O golpe ocorreu algumas semanas antes da realização de uma já anunciada eleição presidencial aberta. Na ocasião, França, Estados Unidos, e países do Oeste africano, declararam forte oposição ao movimento golpista e pediram a restauração do governo deposto. Em abril, a presidência do país foi entregue por Sanagogo ao civil Diouncounda Traoré.
Como resposta, alguns meses depois, em 27 de junho de 2012, grupos radicais islâmicos do norte do país, liderados pelo MNLA, tomaram o controle de três cidades que correspondem a dois terços do território malinense, e ameaçavam rumar para o Sul do país, quando a frança decidiu intervir militarmente.
Islamismo
A França combate três grupos islamistas que se juntaram aos rebeldes independentistas.

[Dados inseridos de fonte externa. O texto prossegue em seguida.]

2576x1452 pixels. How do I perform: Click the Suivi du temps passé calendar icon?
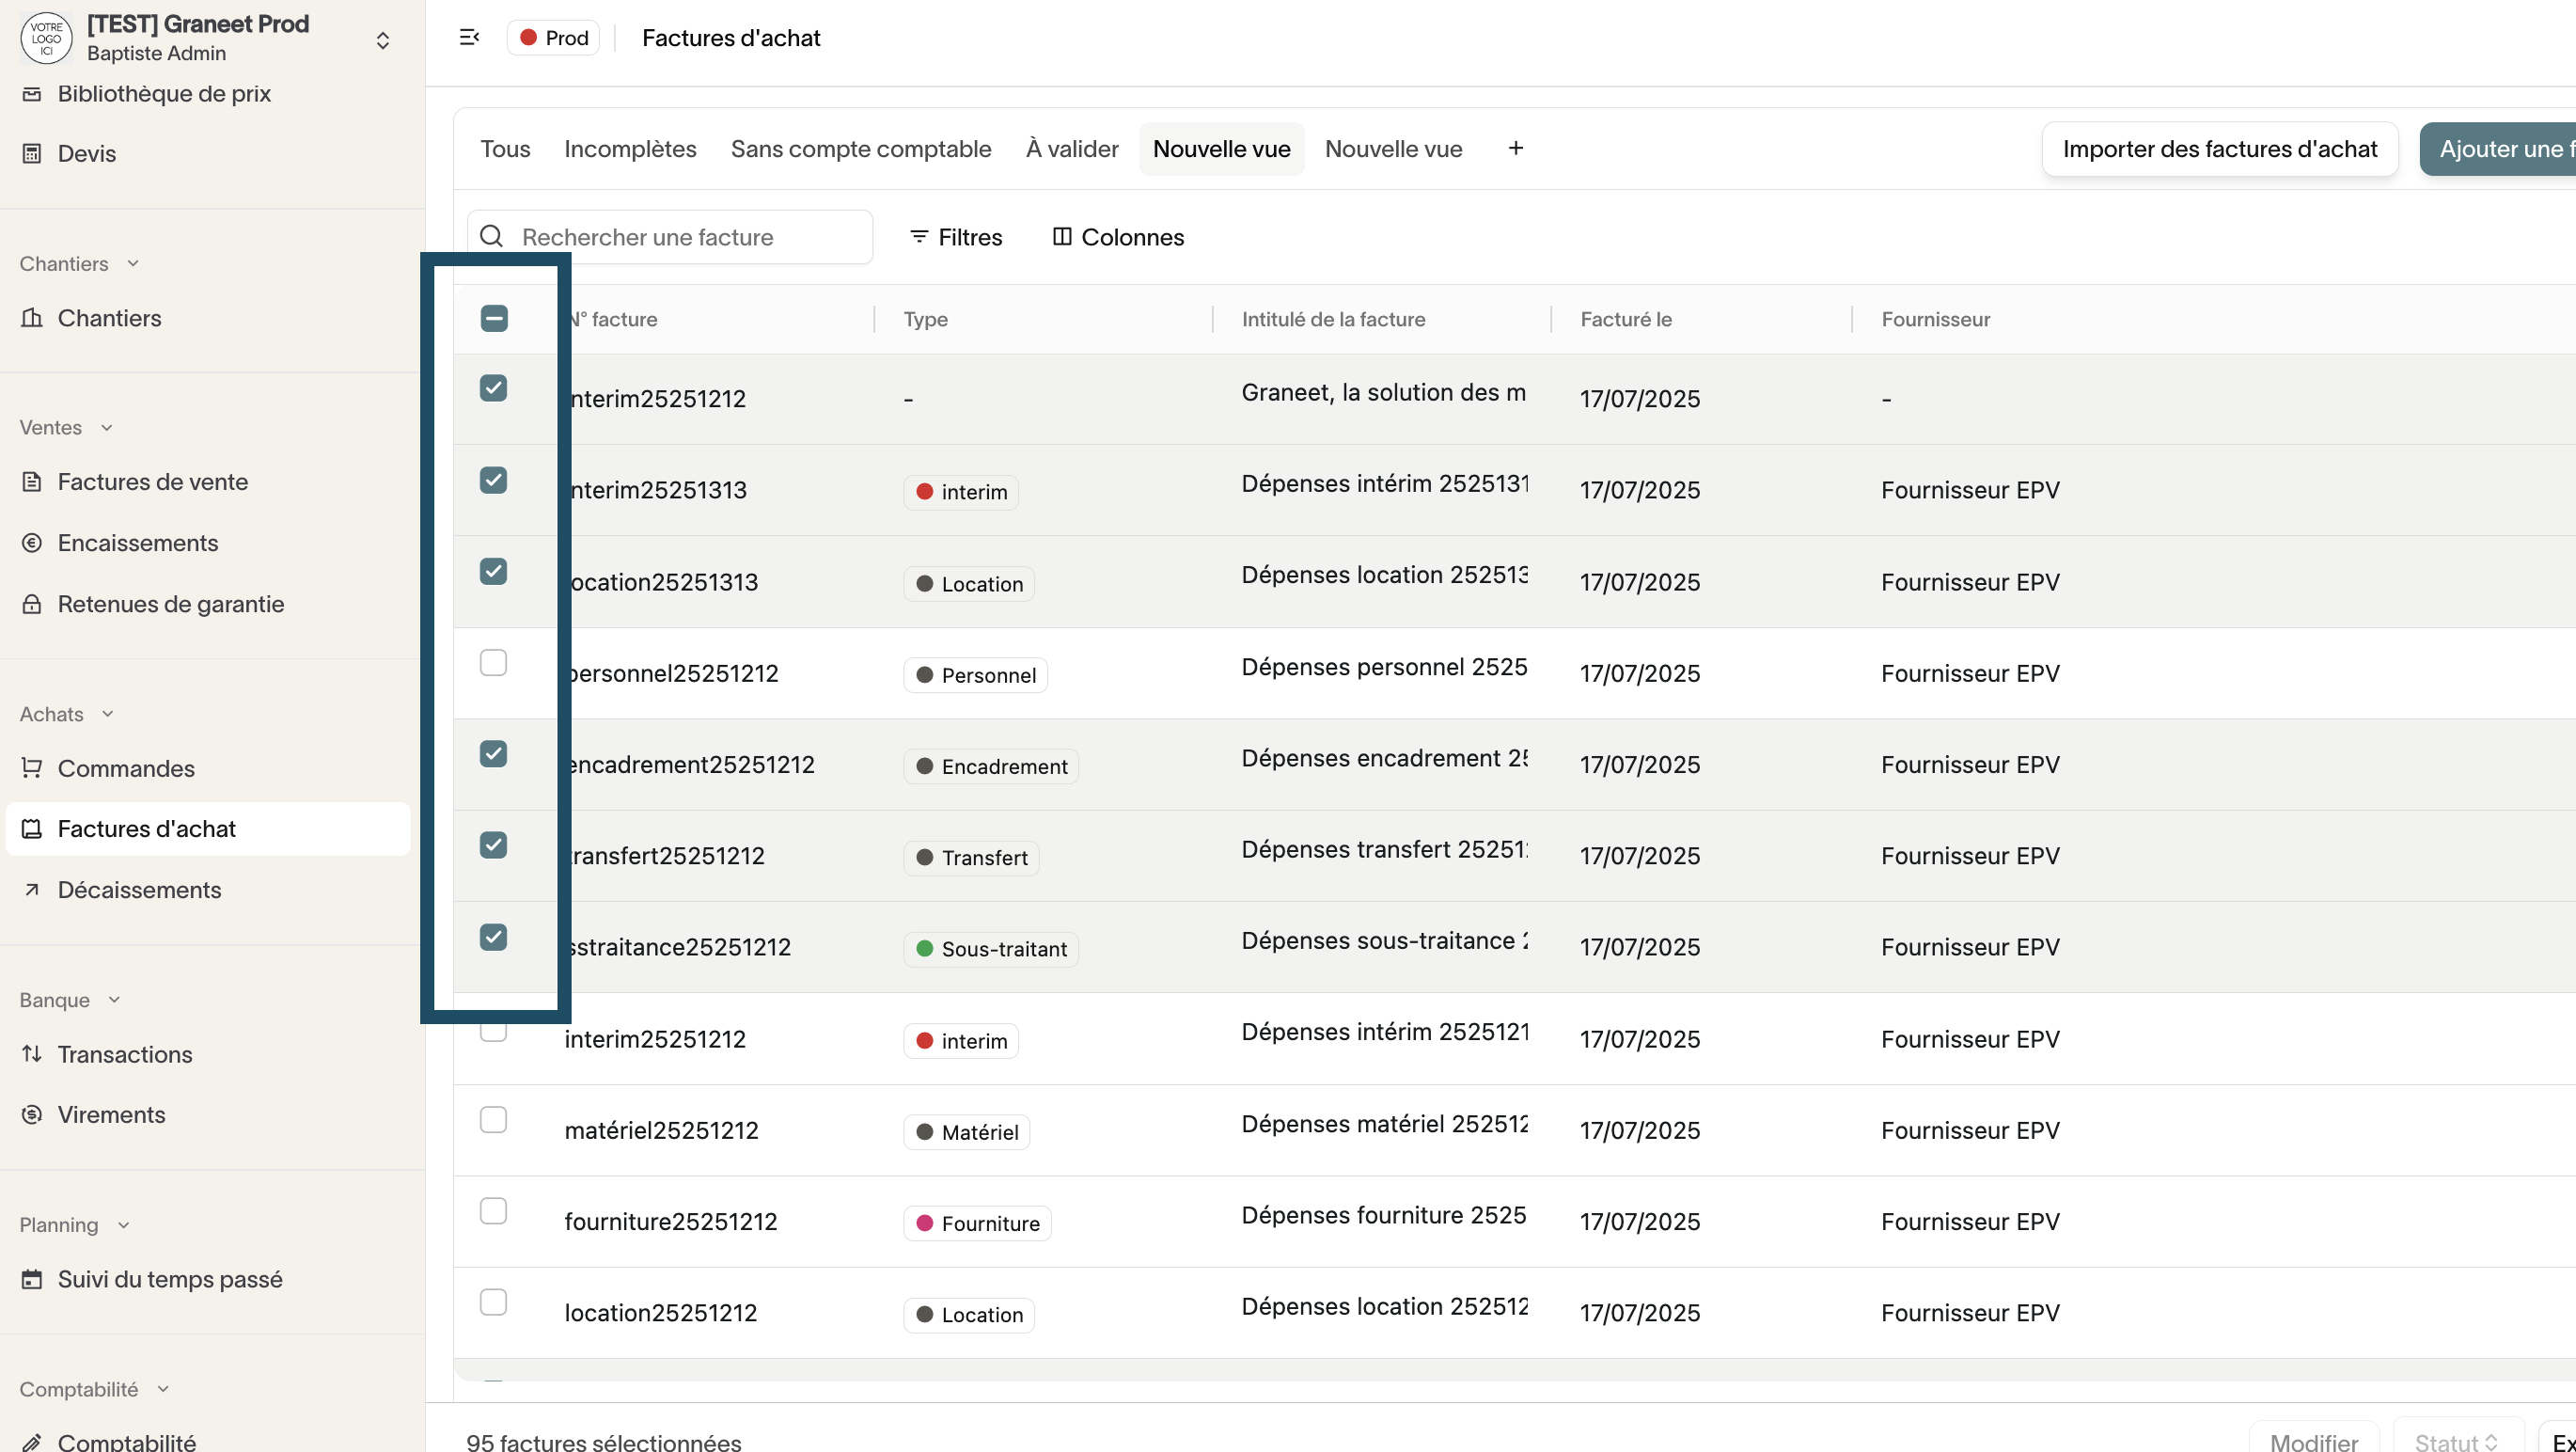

A Al Qaeda do Magreb Islâmico (Aqmi), o Movimento pela Unidade do Jihad na África do Oeste (Mujao) e a Ansar Dine (Defensores do Islã) que participaram do controle das cidades de Kidali, Tombuctu e Gao, respectivamente.
Até agora, o executivo francês tem declarado que as operações militares desencadeadas no dia 10 visam impedir a investida dos islamitas para sul, cabendo ao exército do Mali reconquistar o norte do país com a ajuda de tropas de outras nações africanas.

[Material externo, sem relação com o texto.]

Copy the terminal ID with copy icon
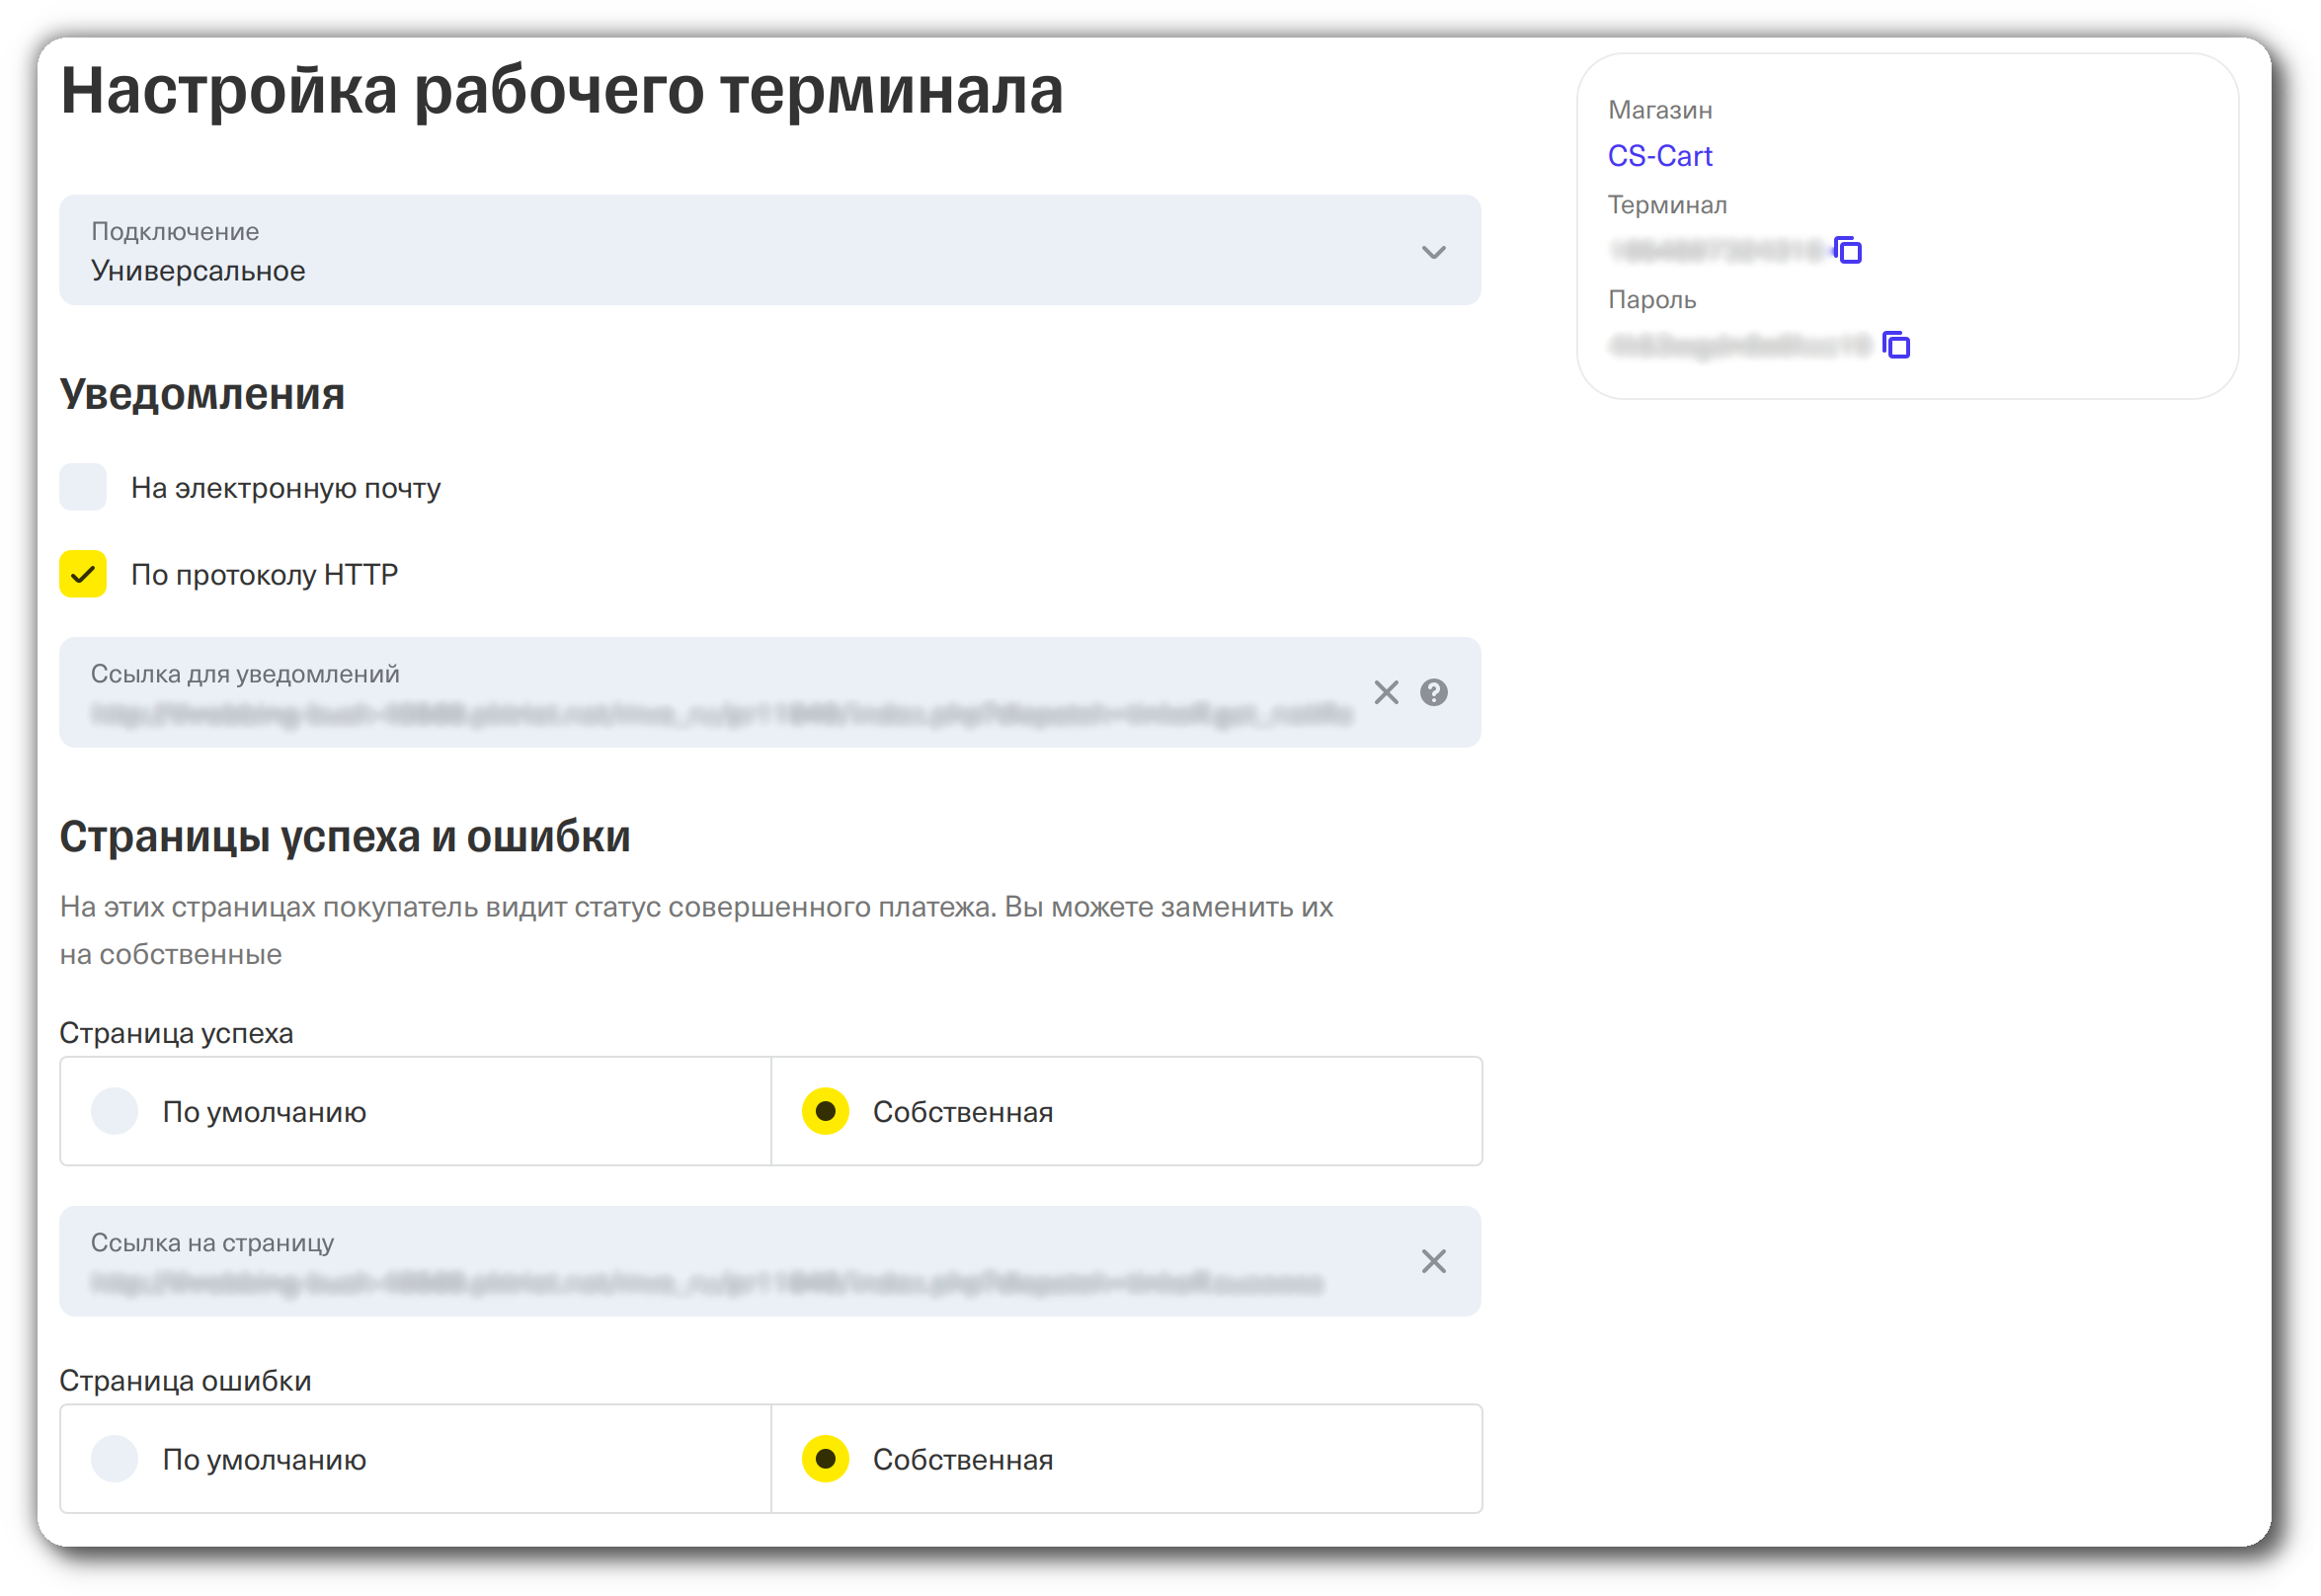The image size is (2321, 1596). [x=1848, y=250]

O avanço dos islamitas é visto com receio pelas nações vizinhas, que temem que aquele país se torne um refúgio para extremistas da rede terrorista Al-Qaeda e grupos de criminosos, ameaçando toda a região.
Os primeiros soldados nigerianos de uma força de vários países africanos convocada pelas Nações Unidas deverão chegar ao Mali nas próximas 24 horas. Chade, Burkina Faso, Benim, Níger e Senegal estão entre os países da Comunidade Europeia de Estados da África Ocidental que se comprometeram a enviar meios humanos e materiais para a constituição desta força internacional.
Exemplo de democracia
Após sua independência da França em 1960, o Mali passou a ser governado por um partido único, substituído em 1968 por uma cúpula militar, que criou um novo regime, também de partido único, liderado pelo general Mussa Traoré. Em 1991, o Mali viveu uma revolução liderada pelo general Amadou Toumani Touré, que tirou do poder o regime de partido único.
Após liderar o golpe de Estado, Touré entregou o poder à sociedade civil, que elegeu o arqueólogo Alpha Oumar Konaré nas primeiras eleições livres do país desde a independência. Em 1991, na esteira do novo regime, chamado de Terceria República, nasceram dezenas de associações muçulmanas, em um anseio de maior liberdade de expressão política. O país foi então considerado um exemplo de democracia na África.
Em 1992, Touré negociou o Pacto Nacional de 11 de abril, que selou a paz com os rebeldes e uma década depois, em 2002 foi eleito presidente pela primeira vez.